Real consequences: An agent with database write access that misinterprets a user request could corrupt or delete records. An agent with broad email permissions could send communications to unintended recipients. A coding agent with deploy permissions could push broken code to production.
How to defend against it
- Least privilege, strictly applied. Scope credentials to exactly what the task requires. Read-only where possible. Production access only when the task explicitly requires it.
- Minimal tool surface. Don't hand an agent 40 tools when 5 will do. Review what tools are in scope regularly. Remove tools that are rarely used.
- Human approval gates for irreversible actions. Before the agent executes any action that can't easily be undone — sending a message, modifying a record, triggering a transaction — require explicit human sign-off. This is the most reliable defence against runaway autonomy.
- Action logging. Every tool call should be logged with timestamp, input, and output. This won't prevent an incident but makes post-mortems possible.
LLM09: Overreliance
Overreliance happens when people trust LLM outputs more than they should — acting on confident-sounding responses without verification, or deploying agents that make consequential decisions without a review mechanism.
The core problem is that LLMs are probabilistic, not deterministic. They generate plausible text — which often happens to be correct, but isn't guaranteed to be. They don't know what they don't know. A model that confidently states an incorrect fact will phrase it just as confidently as a correct one.
This is especially dangerous in agentic contexts because the agent isn't just generating text — it's taking actions based on that text. An agent that looks up a customer account number and gets it subtly wrong (a hallucinated digit, a confused similar name) then sends communications to the wrong person. An agent that summarises a contract and misses a key clause then proposes actions that breach it.
How to defend against it
- Design for human review on consequential outputs. If the agent's output will be used to make a decision that affects a real person or involves real money, a human should see it before it's acted on. Don't let agents autonomously close the loop on high-stakes decisions.

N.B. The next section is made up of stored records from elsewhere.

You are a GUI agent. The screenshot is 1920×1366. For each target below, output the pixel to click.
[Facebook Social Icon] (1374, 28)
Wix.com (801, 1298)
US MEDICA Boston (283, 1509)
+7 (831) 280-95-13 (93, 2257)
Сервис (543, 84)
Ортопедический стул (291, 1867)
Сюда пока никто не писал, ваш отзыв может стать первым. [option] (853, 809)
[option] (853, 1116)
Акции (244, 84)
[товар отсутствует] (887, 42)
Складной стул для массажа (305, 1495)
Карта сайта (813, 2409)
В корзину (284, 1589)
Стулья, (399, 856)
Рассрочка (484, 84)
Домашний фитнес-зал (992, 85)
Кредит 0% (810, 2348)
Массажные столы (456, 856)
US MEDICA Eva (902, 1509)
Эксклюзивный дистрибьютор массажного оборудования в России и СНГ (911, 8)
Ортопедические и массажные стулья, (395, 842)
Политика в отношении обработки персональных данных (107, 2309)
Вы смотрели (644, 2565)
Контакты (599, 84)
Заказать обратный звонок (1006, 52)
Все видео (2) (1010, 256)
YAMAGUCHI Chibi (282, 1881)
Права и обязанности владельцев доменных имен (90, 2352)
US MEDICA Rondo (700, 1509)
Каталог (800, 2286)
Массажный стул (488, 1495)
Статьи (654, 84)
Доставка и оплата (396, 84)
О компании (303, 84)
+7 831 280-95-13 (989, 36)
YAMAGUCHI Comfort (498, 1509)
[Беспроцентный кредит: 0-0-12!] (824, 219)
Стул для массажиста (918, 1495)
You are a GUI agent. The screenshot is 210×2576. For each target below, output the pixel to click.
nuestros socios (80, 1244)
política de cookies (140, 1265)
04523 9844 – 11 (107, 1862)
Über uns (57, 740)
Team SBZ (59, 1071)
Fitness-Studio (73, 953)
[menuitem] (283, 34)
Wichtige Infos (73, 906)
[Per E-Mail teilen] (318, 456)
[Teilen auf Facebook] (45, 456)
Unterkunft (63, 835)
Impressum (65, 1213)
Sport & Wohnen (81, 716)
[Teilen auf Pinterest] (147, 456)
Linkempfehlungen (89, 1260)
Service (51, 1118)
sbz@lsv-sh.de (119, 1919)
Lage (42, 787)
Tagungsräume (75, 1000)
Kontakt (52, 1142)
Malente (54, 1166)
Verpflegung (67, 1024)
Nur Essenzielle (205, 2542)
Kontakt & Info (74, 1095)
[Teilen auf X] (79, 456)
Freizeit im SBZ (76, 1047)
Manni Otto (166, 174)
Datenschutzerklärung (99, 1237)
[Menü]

- Use grounding. Where possible, give the agent retrieval access to authoritative data sources rather than relying on its parametric knowledge. RAG (retrieval-augmented generation) significantly reduces factual hallucination.
- Build confidence signals. Ask the model to rate its confidence. Ask it to identify what information it's uncertain about. These signals aren't perfect but they help surface cases that need extra review.
- Test with adversarial inputs. Include examples in your test suite where the right answer is "I don't know" or "I need more information." Models trained to always produce an answer will hallucinate when they should abstain.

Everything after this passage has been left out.